▶ _Work to complete_
With no additions or omissions, print the listing that follows.
· · · ·
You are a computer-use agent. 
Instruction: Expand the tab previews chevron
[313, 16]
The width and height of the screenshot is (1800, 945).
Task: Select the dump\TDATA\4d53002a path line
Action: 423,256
· · · ·
▶ _Your response_
You are a computer-use agent. 
Instruction: Expand the tab previews chevron
[313, 16]
The width and height of the screenshot is (1800, 945).
Task: Select the dump\TDATA\4d53002a path line
Action: 423,256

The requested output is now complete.